Inbound deals surpass outbound in China for first time in a decade: Baker McKenzie

Source:Global Times Published: 2020/6/29 13:53:42

Gérard Brémond (left), the founder and chairman of PVCP Group and Xia Nong, the president and CEO of HNA PV Tourism Company Ltd during the ceremony Photo: Courtesy of HNA PV Tourism



 Chinese buyers remained relatively inactive in the first five months of this year, with total outbound deal values and volumes surpassed by inbound deals for the first time in a decade, according to research by Baker McKenzie and Rhodium Group. 

According to the report, Chinese outbound merger and acquisition (M&A) activities plunged from January to May was down 93% to $1.4 billion in Europe and down 89% to $700 million in North America, dwarfed by M&A into China, which totaled $9 billion.

The deal dropped around 71 percent in volume and 88 percent in value compared to the same period last year.

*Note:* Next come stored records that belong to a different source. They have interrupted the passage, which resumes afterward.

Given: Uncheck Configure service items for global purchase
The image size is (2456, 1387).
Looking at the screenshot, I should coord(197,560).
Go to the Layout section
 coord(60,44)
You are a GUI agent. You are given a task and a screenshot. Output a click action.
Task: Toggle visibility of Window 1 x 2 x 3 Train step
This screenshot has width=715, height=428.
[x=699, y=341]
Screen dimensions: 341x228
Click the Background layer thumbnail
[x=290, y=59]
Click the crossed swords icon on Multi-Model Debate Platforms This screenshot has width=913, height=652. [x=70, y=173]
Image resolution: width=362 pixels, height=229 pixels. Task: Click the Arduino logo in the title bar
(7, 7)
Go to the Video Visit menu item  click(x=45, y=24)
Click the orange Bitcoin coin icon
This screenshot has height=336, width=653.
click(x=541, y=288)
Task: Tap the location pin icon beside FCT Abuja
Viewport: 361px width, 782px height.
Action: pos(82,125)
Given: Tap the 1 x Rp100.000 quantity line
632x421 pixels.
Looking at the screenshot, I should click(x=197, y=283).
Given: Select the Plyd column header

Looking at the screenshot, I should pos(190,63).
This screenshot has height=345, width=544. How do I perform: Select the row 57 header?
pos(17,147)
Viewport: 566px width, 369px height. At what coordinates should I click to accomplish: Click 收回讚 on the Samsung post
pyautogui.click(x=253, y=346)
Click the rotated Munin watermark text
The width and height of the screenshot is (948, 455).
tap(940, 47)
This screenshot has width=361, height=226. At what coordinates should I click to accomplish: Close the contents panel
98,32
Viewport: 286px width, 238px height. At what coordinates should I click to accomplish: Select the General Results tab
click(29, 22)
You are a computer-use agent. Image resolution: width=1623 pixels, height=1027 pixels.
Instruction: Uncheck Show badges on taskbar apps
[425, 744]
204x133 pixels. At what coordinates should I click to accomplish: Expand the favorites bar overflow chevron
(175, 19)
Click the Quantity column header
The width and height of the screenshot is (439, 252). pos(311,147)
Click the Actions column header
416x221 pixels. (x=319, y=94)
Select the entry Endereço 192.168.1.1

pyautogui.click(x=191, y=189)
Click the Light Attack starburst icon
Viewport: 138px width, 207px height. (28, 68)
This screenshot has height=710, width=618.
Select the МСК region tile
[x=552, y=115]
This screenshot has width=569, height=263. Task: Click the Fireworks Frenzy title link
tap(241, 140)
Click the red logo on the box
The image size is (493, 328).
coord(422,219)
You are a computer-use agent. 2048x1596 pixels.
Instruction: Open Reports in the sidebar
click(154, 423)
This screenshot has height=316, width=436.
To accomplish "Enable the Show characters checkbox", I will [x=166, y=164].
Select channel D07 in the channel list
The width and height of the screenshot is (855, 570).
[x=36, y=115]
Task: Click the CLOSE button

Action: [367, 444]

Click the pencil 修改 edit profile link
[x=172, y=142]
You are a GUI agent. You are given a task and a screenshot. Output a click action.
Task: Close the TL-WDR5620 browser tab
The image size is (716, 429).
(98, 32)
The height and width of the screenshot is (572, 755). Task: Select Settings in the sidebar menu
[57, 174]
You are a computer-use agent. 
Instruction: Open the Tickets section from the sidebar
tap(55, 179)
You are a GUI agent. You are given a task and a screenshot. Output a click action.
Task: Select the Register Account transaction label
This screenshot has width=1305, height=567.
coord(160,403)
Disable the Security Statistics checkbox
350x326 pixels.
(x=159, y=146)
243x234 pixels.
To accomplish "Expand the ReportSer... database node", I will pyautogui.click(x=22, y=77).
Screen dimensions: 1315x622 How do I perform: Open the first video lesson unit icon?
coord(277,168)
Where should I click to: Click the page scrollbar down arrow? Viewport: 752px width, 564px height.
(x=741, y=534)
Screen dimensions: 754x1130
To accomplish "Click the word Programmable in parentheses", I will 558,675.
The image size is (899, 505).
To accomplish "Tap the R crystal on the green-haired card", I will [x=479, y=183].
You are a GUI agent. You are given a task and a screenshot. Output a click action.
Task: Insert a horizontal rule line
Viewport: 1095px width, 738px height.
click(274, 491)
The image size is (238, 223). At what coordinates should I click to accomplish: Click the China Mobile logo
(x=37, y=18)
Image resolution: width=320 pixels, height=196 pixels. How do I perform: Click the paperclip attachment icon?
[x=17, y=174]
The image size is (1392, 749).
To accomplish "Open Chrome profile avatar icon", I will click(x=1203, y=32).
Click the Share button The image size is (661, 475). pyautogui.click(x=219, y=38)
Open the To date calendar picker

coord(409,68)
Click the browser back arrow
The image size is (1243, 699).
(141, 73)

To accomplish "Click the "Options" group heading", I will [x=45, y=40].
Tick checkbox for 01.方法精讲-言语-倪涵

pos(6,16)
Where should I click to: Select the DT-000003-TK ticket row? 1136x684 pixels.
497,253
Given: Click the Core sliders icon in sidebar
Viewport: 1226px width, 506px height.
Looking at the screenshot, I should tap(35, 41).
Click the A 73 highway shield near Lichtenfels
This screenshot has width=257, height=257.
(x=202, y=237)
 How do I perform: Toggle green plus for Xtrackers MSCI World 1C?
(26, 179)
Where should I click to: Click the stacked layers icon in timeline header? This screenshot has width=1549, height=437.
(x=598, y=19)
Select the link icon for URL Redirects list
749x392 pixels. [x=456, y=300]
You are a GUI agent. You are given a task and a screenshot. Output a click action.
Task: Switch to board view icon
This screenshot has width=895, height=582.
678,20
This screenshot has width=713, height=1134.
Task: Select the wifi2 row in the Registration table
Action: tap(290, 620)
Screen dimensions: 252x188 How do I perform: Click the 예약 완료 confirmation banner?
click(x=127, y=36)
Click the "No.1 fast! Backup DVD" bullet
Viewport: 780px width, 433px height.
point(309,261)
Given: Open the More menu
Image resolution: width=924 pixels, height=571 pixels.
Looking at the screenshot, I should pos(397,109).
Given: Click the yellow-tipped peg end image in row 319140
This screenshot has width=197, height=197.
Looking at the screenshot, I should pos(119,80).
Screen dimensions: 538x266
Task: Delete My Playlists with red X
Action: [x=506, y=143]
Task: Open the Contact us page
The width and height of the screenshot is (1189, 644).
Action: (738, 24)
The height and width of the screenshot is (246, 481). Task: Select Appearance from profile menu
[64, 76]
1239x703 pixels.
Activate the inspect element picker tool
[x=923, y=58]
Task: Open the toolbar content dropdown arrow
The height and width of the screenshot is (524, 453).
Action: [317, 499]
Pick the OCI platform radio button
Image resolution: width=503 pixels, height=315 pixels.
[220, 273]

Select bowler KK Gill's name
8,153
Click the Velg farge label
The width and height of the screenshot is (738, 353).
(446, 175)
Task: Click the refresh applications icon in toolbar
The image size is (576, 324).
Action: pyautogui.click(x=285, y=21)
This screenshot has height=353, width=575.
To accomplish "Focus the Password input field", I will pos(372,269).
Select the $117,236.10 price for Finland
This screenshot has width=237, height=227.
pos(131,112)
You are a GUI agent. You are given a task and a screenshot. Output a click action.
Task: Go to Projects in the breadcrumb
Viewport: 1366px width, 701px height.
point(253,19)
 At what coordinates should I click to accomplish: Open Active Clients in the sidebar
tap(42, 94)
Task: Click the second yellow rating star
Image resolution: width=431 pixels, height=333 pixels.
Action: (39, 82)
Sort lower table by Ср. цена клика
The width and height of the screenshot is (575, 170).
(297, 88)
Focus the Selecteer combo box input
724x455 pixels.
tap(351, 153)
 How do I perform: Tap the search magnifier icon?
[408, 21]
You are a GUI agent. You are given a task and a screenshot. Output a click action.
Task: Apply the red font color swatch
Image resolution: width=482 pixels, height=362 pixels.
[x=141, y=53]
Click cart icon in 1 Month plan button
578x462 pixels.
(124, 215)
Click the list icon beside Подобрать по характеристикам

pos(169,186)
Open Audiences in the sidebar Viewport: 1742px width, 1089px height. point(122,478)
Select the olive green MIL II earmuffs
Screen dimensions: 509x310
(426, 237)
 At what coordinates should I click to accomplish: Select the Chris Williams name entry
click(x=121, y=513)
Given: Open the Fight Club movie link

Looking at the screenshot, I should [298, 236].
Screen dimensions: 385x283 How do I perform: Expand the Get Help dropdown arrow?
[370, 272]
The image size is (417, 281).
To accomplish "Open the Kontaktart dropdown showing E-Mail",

From January to May, only 30 transactions were announced per month, compared to 90 per month from 2016-19. 

Outbound deal volumes and values were both surpassed by inbound deals for the first time in 10 years. According to Baker McKenzie, the first five months of this year saw announced foreign M&A into China total $9 billion. 

Outbound deals made by Chinese firms in Europe and the US, where authorities have announced toughened regulations to limit foreign buying, are also in sharp decline. 

Governments in many Western countries including Spain, France and Australia haven been introducing rules intended to limit foreign buying to protect assets in their own countries. Against the backdrop of declining Chinese investment activities, the toughened restrictions so far appear "unfounded," the report said. 

The drop in outbound investment and buying is a global phenomenon. Asia saw a 65 percent drop in value, and takeovers announced in Europe fell 93 percent from $19.5 billion to $1.4 billion, according to the report. Deals in North America fell from $6 billion to $700 million. 

"In comparison to the boom years, China's outbound investors are simply not in the same position to ramp up overseas buying at the moment," the report said, quoting Thomas Gilles, chair of the EMEA-China Group under Baker McKenzie.

 "Chinese companies with global ambitions face a very different environment today, due to the combination of heavier debt loads, tighter domestic liquidity conditions, Beijing's controls on outbound capital flows and an increase in trade and investment restrictions abroad."